A little blonde haired girl sits on a grey rug, surrounded by scattered crayons and one subject notebooks, the kind with the map of Canada on the front. Clutching a pencil, she’s drawing ugly unicorns and naming them after the words on her favourite crayons, the sparkly ones. She gives them a history, knows which ones like each other, which ones are good and which are bad. She sits like this for hours, imagining.
When she learns to read music, from a Pocahontas themed recorder book, she pretends that D is the bad guy, that G is protecting A and C from D, and B is unpredictable. In math, odd and even numbers have different characters. On long car rides, she writes songs about rose gardens in her head (and sometimes outloud). She plays elaborate make believe games with her friends, spends Saturdays racing through the park as Sailor Moon or some character of her own creation.

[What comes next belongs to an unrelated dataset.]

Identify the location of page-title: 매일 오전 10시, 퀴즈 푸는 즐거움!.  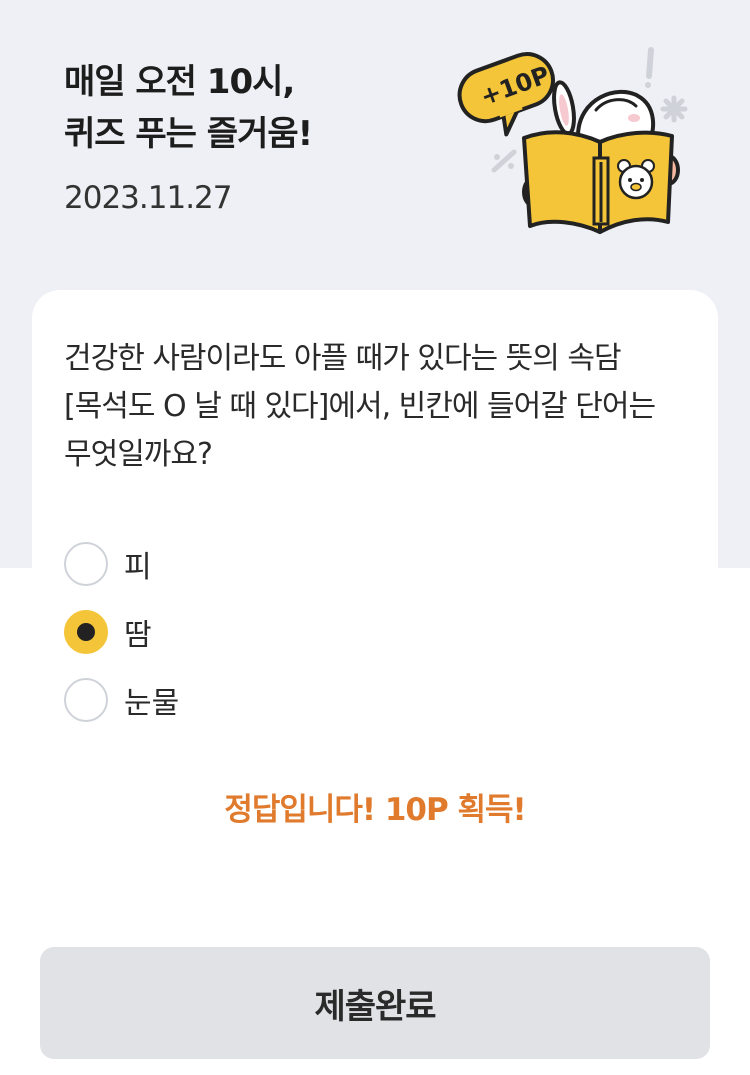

I meet a lot of people in archaeology who talk about spending their childhoods digging in sandboxes and watching Indiana Jones. They always knew that they wanted to be an archaeologist, this is their dream come true. And it makes me stop and think. I wasn’t dreaming of arrowheads and potsherds, digging up my parents backyard.
I was writing and telling stories. Always. For as long as I can remember, writing has been an enormous part of my life. From the role playing games and fanfiction that introduced me to my best friend to the years of emo poems (not all bad) that I wrote in high school. In school, I was always pretty sure I would get a good grade if it involved writing. Because I’ve been doing it since I learned how. I have so much practice of fitting words together, of expressing my ideas. And I love it. Even now, as my fingers glide over the keyboard and try desperately to keep up with my train of thought, the thrill of being able to say what I want fills me with a sense of completion.
Writing, for me, is like breathing. Absolutely necessary. I wake up in the middle of the night to write down sentences and words that are spinning through my head. I can’t sleep for the story I’m creating as I lie awake.

But I tend to forget that. I always say that my dream is to someday write books. But I never let myself fully pursue that dream. I always say that I’ll do it in my spare time, as I’m doing another, preferably well paying, job.
When I went into journalism, I thought I had found the best of both worlds. I would get to write, but I would also satisfy my need for stability, for a “career path” or a Plan. But journalism, while arguably it is writing and telling stories, simply sucked the fun out of writing for me. It’s more of a formula than an art. When I decided to do a Master’s, I went towards my other love, history, and chose archaeology. A more pratical approach that would hopefully lead me to a career in museums.
None of these paths I have chosen have been perfect for me. All because I don’t have the courage to pursue my true passion - to actually become a writer. To live as a writer. To open myself up to the possibility that I may fail and that I may have to live a less predictable life. I don’t know if I have it in me to be that person.
But as I start to discover more and more about who I truly am, about what I want in my life, it’s becoming obvious that I should have taken the path I chose from the very start. That what I really want to do is write.
I don’t know what I’m going to do with this new found revelation quite yet. I still have an MA to finish and debts to pay off. But I’m starting to think about my future and ways of keeping writing in my life, of someday being able to call myself a writer by profession. Right now I’m thinking that after this MA, I will work for a few years and then possible do an MFA in Creative Writing. I think it would be amazing. To finally be in an environment where I am constantly thinking about my writing, about being inspired.
And until then, I’ll continue writing on my own, because that’s what I’ve always done and always will do.